Parallelamente, il Consiglio federale vuole autorizzare l'Ufficio federale delle dogane e della sicurezza dei confini (UFPP), in qualità di autorità di perseguimento penale, ad avere accesso all'elenco comune dei dati d'identità e ai dati dei tre sistemi d'informazione, il sistema di entrata e uscita (EES), l'ETIAS e il VIS.

Senza questo accesso, l'UFPP non può adempiere al suo mandato legale. Per non creare una lacuna nella sicurezza interna della Svizzera, è necessario equiparare i suoi dipendenti a quelli delle altre autorità giudiziarie autorizzate (federali, cantonali e comunali). Tuttavia, questa modifica non amplierà i poteri dell'Ufficio. Il disegno di legge in tal senso è stato approvato con 144 voti favorevoli, 4 contrari e 35 astensioni.

Notizia ATS

Dibattito al Consiglio degli Stati, 29.11.2022

CSt: adeguato sistema europeo informazioni visti

Il Sistema di informazione visti (VIS) e quello europeo di informazione e autorizzazione ai viaggi (ETIAS) saranno sviluppati e adattati per rafforzare la sicurezza nell'area Schengen. Lo ha deciso oggi il Consiglio degli Stati approvando all'unanimità i disegni di legge corrispondenti. Il dossier è pronto per le votazioni finali.

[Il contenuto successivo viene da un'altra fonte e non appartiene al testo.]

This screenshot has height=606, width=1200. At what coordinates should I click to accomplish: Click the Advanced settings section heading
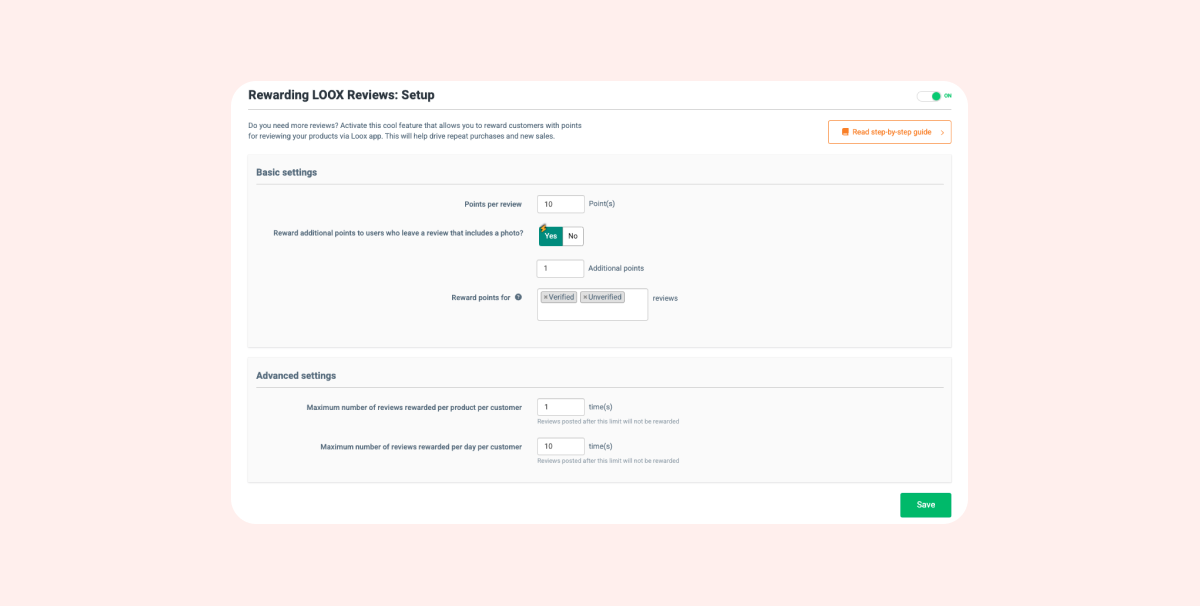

Il primo riguarda il perfezionamento del VIS, una banca dati europea che collega i consolati degli Stati membri con le sedi responsabili della protezione delle frontiere esterne dell'area Schengen, stabilendo corrispondenze biometriche.

In futuro sarà possibile inserire nel sistema anche persone che hanno ottenuto o stanno richiedendo un visto o un permesso di soggiorno di lunga durata. Questi documenti garantiscono la libera circolazione delle persone all'interno dell'area Schengen. L'età minima per il rilevamento delle impronte digitali sarà abbassata da dodici a sei anni, mentre l'obbligo sarà abolito per gli ultrasettantacinquenni. Inoltre, le immagini del volto saranno scattate direttamente sul posto per facilitare l'identificazione degli individui.

Il secondo disegno di legge mira a stabilire l'interoperabilità del Sistema europeo d'informazione e autorizzazione ai viaggi (ETIAS) con altri sistemi d'informazione Schengen. Richiede una modifica della legislazione svizzera e la creazione di nuove disposizioni in relazione alla procedura di ricorso ETIAS.

Parallelamente, il Consiglio federale vuole autorizzare l'Ufficio federale delle dogane e della sicurezza dei confini (UFPP), in qualità di autorità di perseguimento penale, ad avere accesso all'elenco comune dei dati d'identità e ai dati dei tre sistemi d'informazione, il sistema di entrata e uscita (EES), l'ETIAS e il VIS.